13. It rained all last night and this morning as heavy as lead; but I just got fair weather to walk to town before church. The roads are all over in deep puddle. The hay of our town is almost fit to be mowed. I went to Court after church (as I always do on Sundays, and then dined with Mr. Secretary, who has engaged me for every Sunday; and poor MD dined at home upon a bit of veal and a pint of wine. Is it not plaguy insipid to tell you every day where I dine? yet now I have got into the way of it, I cannot forbear it neither. Indeed, Mr. Presto, you had better go answer MD's letter, N.14. I will answer it when I please, Mr. Doctor. What is that you say? The Court was very full this morning, expecting Mr. Harley would be declared Earl of Oxford and have the Treasurer's staff. Mr. Harley never comes to Court at all; somebody there asked me the reason. "Why," said I, "the Lord of Oxford knows." He always goes to the Queen by the back stairs. I was told for certain, you jackanapes, Lord Santry[2] was dead, Captain Cammock[3] assured me so; and now he's alive again, they say; but that shan't do: he shall be dead to me as long as he lives. Dick Tighe[4] and I meet, and never stir our hats. I am resolved to mistake him for Witherington, the little nasty lawyer that came up to me so sternly at the Castle the day I left Ireland. I'll ask the gentleman I saw walking with him how long Witherington has been in town.

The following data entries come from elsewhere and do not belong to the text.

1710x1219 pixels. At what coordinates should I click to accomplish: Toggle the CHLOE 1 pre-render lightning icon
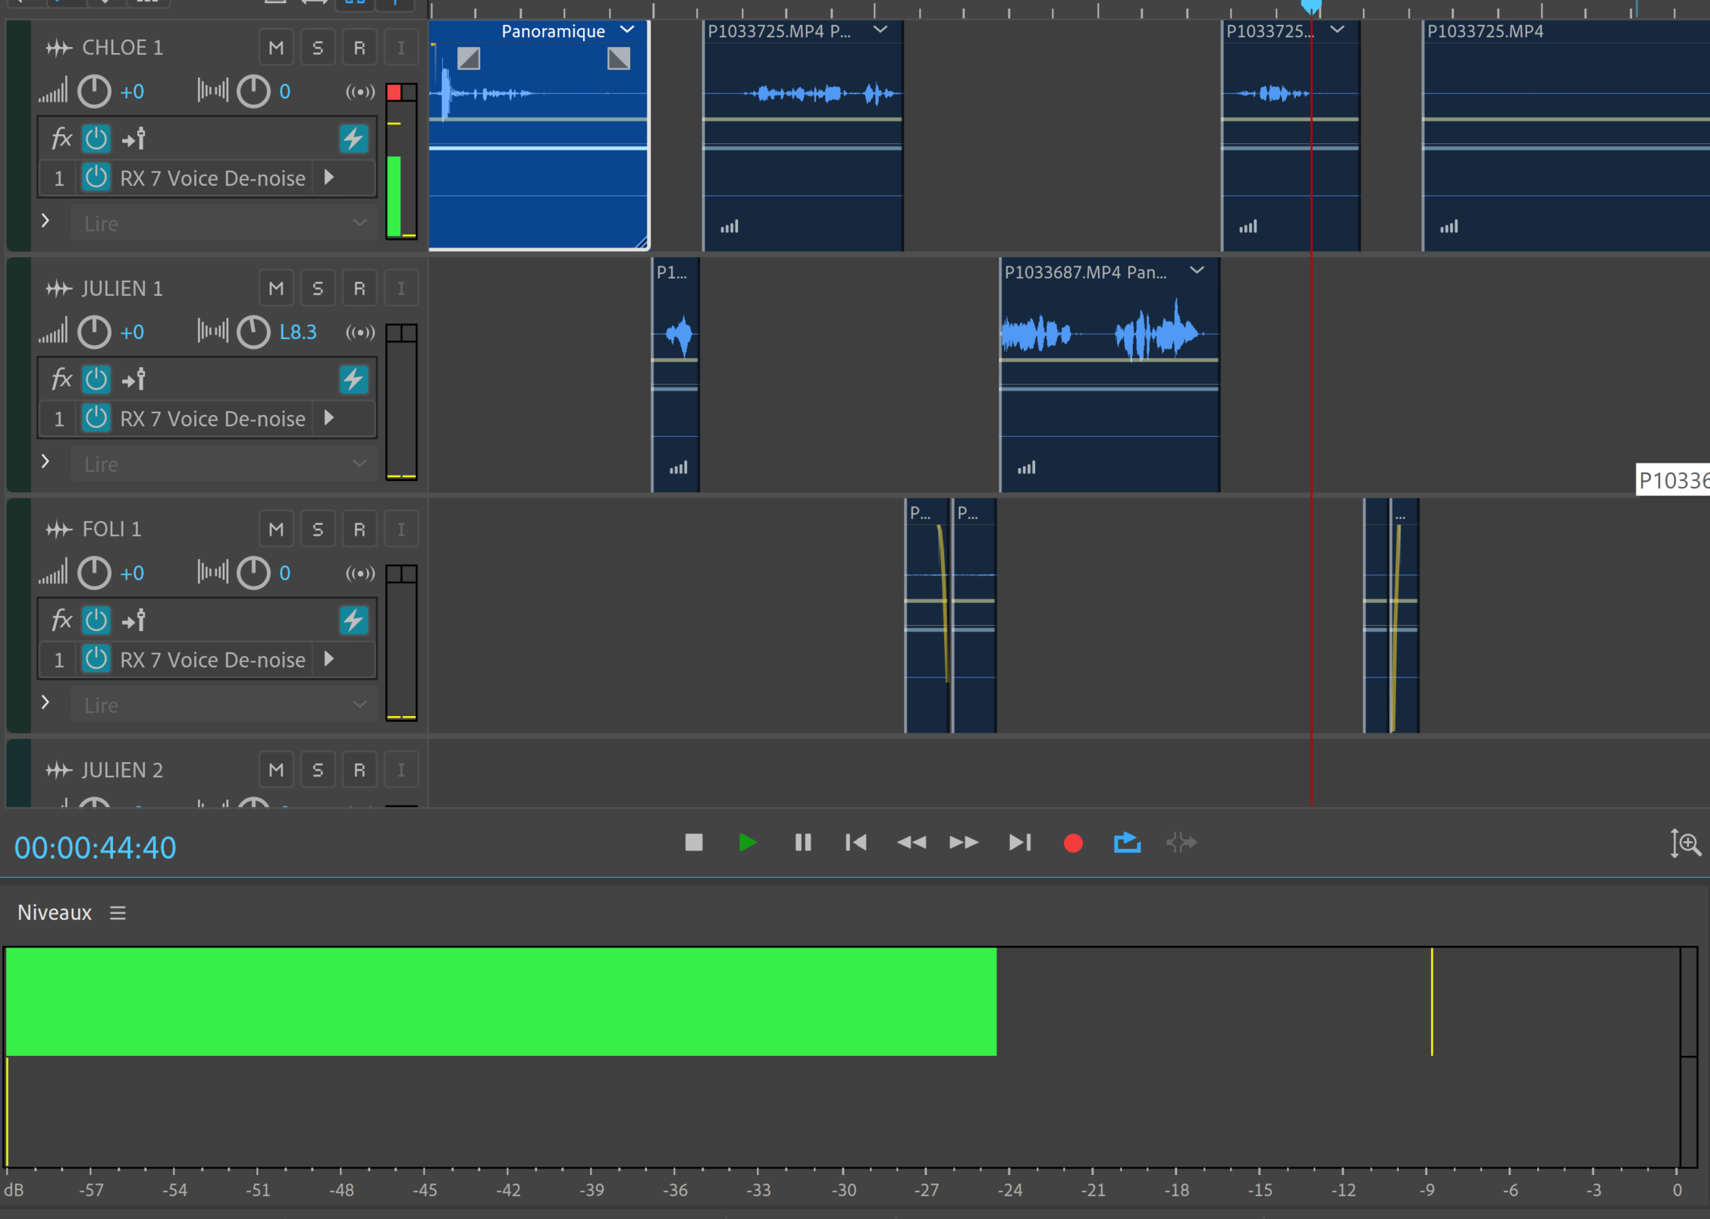[x=353, y=139]
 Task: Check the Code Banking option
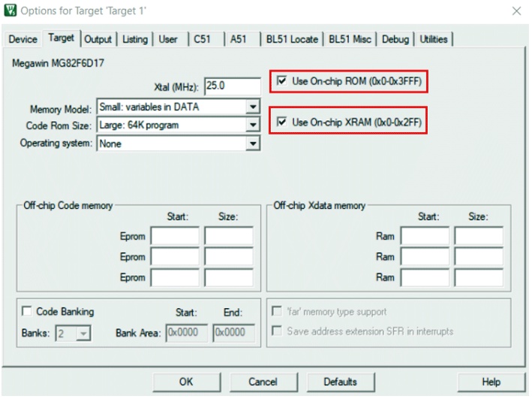coord(28,312)
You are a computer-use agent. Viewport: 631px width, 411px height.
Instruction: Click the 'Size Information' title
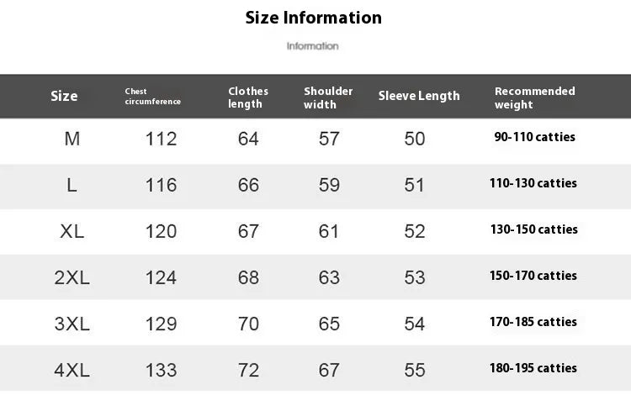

14. I went to town to-day by water. The hail quite discouraged me from walking, and there is no shade in the greatest part of the way. I took the first boat, and had a footman my companion; then I went again by water, and dined in the City with a printer, to whom I carried a pamphlet in manuscript, that Mr. Secretary gave me. The printer sent it to the Secretary for his approbation, and he desired me to look it over, which I did, and found it a very scurvy piece. The reason I tell you so, is because it was done by your parson Slap, Scrap, Flap (what d'ye call him), Trapp,[5] your Chancellor's chaplain. 'Tis called A Character of the Present Set of Whigs, and is going to be printed, and no doubt the author will take care to produce it in Ireland. Dr. Freind was with me, and pulled out a twopenny pamphlet just published, called The State of Wit,[6] giving a character of all the papers that have come out of late. The author seems to be a Whig, yet he speaks very highly of a paper called the Examiner, and says the supposed author of it is Dr. Swift. But above all things he praises the Tatlers and Spectators; and I believe Steele and Addison were privy to the printing of it. Thus is one treated by these impudent dogs. And that villain Curll[7] has scraped up some trash, and calls it Dr. Swift's Miscellanies, with the name at large: and I can get no satisfaction of him. Nay, Mr. Harley told me he had read it, and only laughed at me before Lord Keeper and the rest. Since I came home, I have been sitting with the Prolocutor, Dean Atterbury, who is my neighbour over the way, but generally keeps in town with his Convocation. 'Tis late, etc.